Version List the versions of all tokio crates you are using. The easiest way to get this information is using cargo tree subcommand:

├── tokio v1.35.1
│   └── tokio-macros v2.2.0 (proc-macro)

Platform Rust playground, stable 1.77.2. Behaviour also seen locally on arm64 Mac, with Tokio 1.35.1

Description

A spawned task listening for a message on a tokio::mpsc::UnboundedChannel only receives the message if it is sent before the Receivers call to recv().await.
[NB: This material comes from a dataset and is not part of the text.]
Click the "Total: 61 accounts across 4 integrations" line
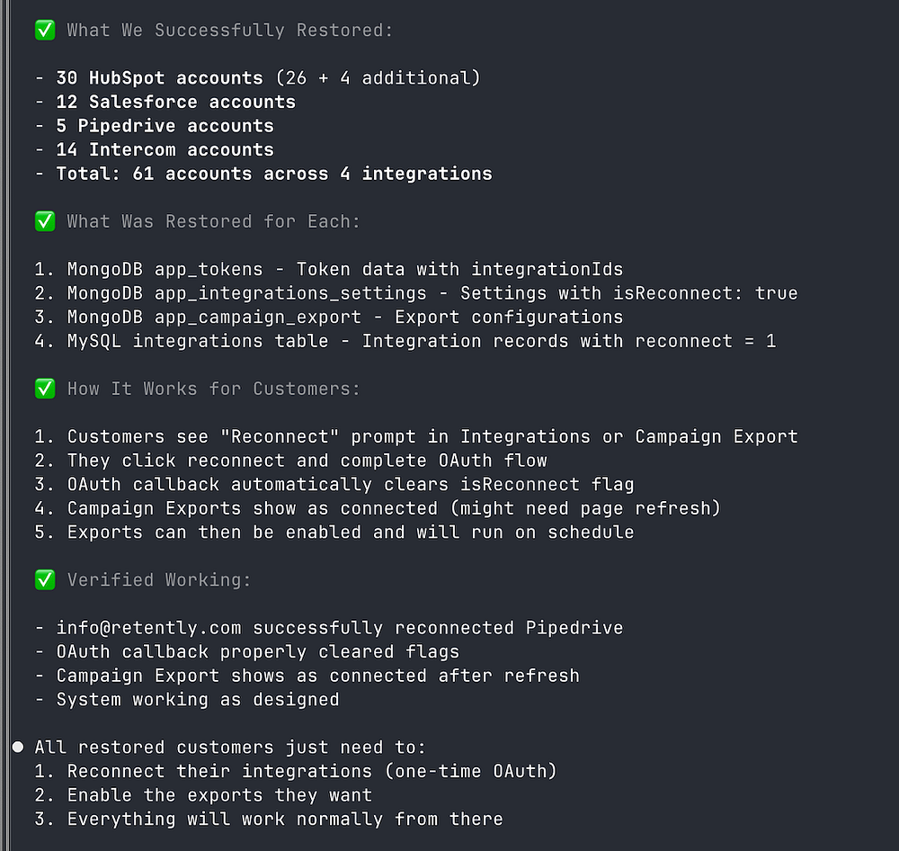Image resolution: width=899 pixels, height=851 pixels. pyautogui.click(x=273, y=174)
When a message is sent after the receivers call, the task never receives the message.

I tried this code:

use core::panic;
use std::{thread::sleep, time::Duration};
use std::sync::mpsc as std_mpsc;
use tokio::sync::mpsc as tokio_mpsc;

struct MyStruct;

impl Drop for MyStruct {
    fn drop(&mut self) {
        println!("I'm dropping!");
    }
}

#[tokio::main]
async fn main()  {
    let d = MyStruct;
    let (flush_tx, mut flush_rx) = tokio_mpsc::unbounded_channel::<std_mpsc::Sender<()>>();

    set_panic_hook(flush_tx);

    tokio::spawn(async move {
        // wait to receive flush
        if let Some(sender) = flush_rx.recv().await {
            println!("Received this!");
            drop(d);
            let _ = sender.send(());
        }
        println!("Just exited.");
    });

    tokio::spawn(async move {
        sleep(Duration::from_millis(500));
        panic!("Panicking from another thread!")
    });

    loop {
        sleep(Duration::from_millis(500));
        println!("Blocking main thread!");
    }
}

fn set_panic_hook(flush_tx: tokio_mpsc::UnboundedSender<std_mpsc::Sender<()>>) {
    let default_hook = std::panic::take_hook();
    std::panic::set_hook(Box::new(move |panic| {
        default_hook(panic);

        println!("Made it here");
        // Flush all logs
        let (tx, rx) = std::sync::mpsc::channel();
        let res = flush_tx.send(tx);
        assert!(res.is_ok());
        println!("sent the flush");
        // block until logs & metrics flushed
        let _ = rx.recv();
        println!("Finished flush");

        std::process::exit(1);
    }));
}

I expected to see this happen:

Expected run output:

thread 'tokio-runtime-worker' panicked at src/main.rs:35:9:
Panicking from another thread!
note: run with `RUST_BACKTRACE=1` environment variable to display a backtrace

Standard Output

Blocking main thread!
Made it here
sent the flush
Blocking main thread!
Running other task
Received this!
I'm dropping!
Just exited.
Finished flush

Instead, this happened:

Actual run output:

Compiling playground v0.0.1 (/playground)
    Finished dev [unoptimized + debuginfo] target(s) in 2.19s
     Running `target/debug/playground`
thread 'tokio-runtime-worker' panicked at src/main.rs:33:9:
Panicking from another thread!
note: run with `RUST_BACKTRACE=1` environment variable to display a backtrace

Standard Output

Blocking main thread!
Made it here
sent the flush
Blocking main thread!
Blocking main thread!
Blocking main thread!
Blocking main thread!
Blocking main thread!
Blocking main thread!
Blocking main thread!
Blocking main thread!
... // SIGTERM program here

If I then add a delay to the listening task before calling recv().await, it receives the message correctly, drops MyStruct, and exits the program. See the playground links below for unexpected and expected behaviour.

Rust playground links:

carllerche commented 6 months ago

Panic hooks run on the thread that panics. Since you are blocking in the hook, you are blocking the runtime thread.